### DOCUMENT EXTRACT
Archive for December, 2005

Free Coca-Cola Christmas Games Online

Wednesday, December 14th, 2005

While not exactly in the scope of this blog, I had to post about the hilarious little games Coke has on the web for the holiday season. There are 4 mini-games using christmas elves in various ways. Easy to play with funny special effects (and sounds).

Yo, baby Speck!

Wednesday, December 14th, 2005

Just a quick shoutout to my good friends The Cohens to congratulate them on the public announcement of their first child (in progress)! I had a little advance notice, but it’s public news now. Let’s hope the good luck continues for them! And for Speck!

Pepsi Cappuccino sweeps southeastern Europe

Tuesday, December 13th, 2005

Wonders never cease. Pepsi Cappuccino is the latest hype in the barrage of Western junk hitting southeastern Europe. I first encountered it about 3 weeks ago at the local Carrefour (think: Costco) while browsing the soda pop aisle for 2 litre of Bitter Lemon. I was mesmerized by the sheer cojones it took to make such a coffee-cola drink, so I picked one up for a trial.

I told a few friends about it and the common response was something like, “Exactly how bad does it taste?” I’m not sure how to articulate the low depths of flavor without using inverse derivatives, principles of quantum physics, and fire-and-brimstone rhetorical lunacy. Let’s agree that it tastes very much like coffee/cappuccino and not much like Pepsi. However, it is both cold and carbonated, unlike cappuccino. On the first evening home from the store, my taste sample registered Immediate Repugnancy on the palatability-o-meter. Nevertheless, I theorized that Pepsi Cappuccino might taste good in the morning, somehow as a psychological subsitute for a morning coffee routine.

Some folks may remember a few years back in the US when Pepsi Kona was introduced. It was a mix of Pepsi and Kona Blend coffee. Personally, I think it was extremely cheap for Pepsi to mimic many other companies in trying to gain taste-credibility using the term Kona Blend. You see, in the coffee world, Kona is internationally known as one of the best flavors of coffee worldwide, if not the premier flavor. However, unscrupulous marketers routinely promote “Kona Blend” instead which is made of 10% or less actual Kona coffee mixed with low grade, inexpensive crud from a host of other coffee regions.

(Technically, there are legal measures in place to “guarantee” that any product claiming to be Kona Blend is at least 10% actual Kona. But with 90% junk beans, it doesn’t matter much. And, to top it all off, some companies ruthlessly abandon this minimal threshhold altogether. Buyer beware! Insist on 100% Real Kona. Your tastebuds will thank you and you’ll never make the mistake again.)

So, there was Pepsi — trying like so many others to cash in on the good name of Kona by mixing a impure blend with their cola. The result? Aside from a few demented souls, the product introduction failed miserably and Pepsi Kona was cancelled.

Lately, I’ve seen this “new” Pepsi Cappuccino on posters and in stores throughout Romania as well as during a recent trip to Bulgaria. I was just reading on Slashdot recently about Coke’s new coffee-based drink, Coca-Cola Blāk. It would seem, then, that Pepsi isn’t the only company listening to a faint signal eminating from somewhere of an obscure marketing researcher who believes a coffee-cola mix still has life left in the concept.

### SUPPLIED DATA
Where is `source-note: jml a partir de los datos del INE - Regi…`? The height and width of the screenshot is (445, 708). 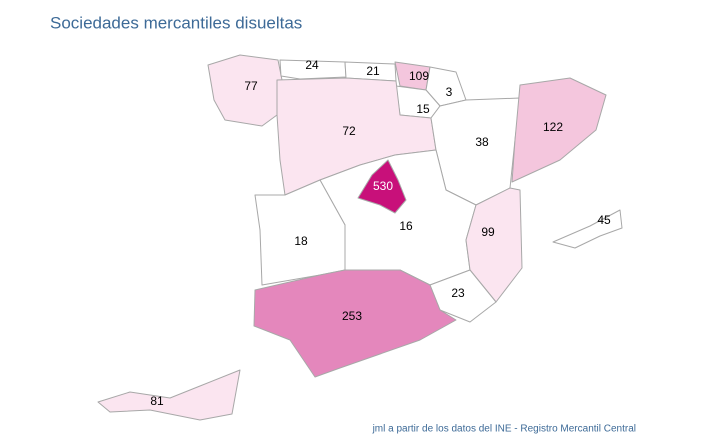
--
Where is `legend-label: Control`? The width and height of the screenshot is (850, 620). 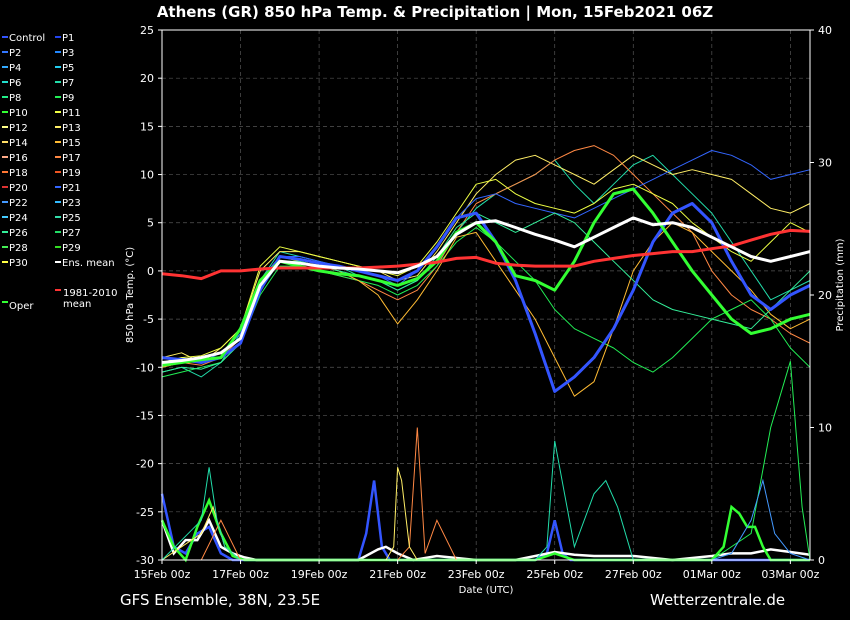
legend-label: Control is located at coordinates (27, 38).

### ASSIGNMENT
From the blog archive, type out the passage that begins at the words "Some folks may" and stops after "other coffee regions.". The data above has no role in this work.

### ANSWER SPACE
Some folks may remember a few years back in the US when Pepsi Kona was introduced. It was a mix of Pepsi and Kona Blend coffee. Personally, I think it was extremely cheap for Pepsi to mimic many other companies in trying to gain taste-credibility using the term Kona Blend. You see, in the coffee world, Kona is internationally known as one of the best flavors of coffee worldwide, if not the premier flavor. However, unscrupulous marketers routinely promote “Kona Blend” instead which is made of 10% or less actual Kona coffee mixed with low grade, inexpensive crud from a host of other coffee regions.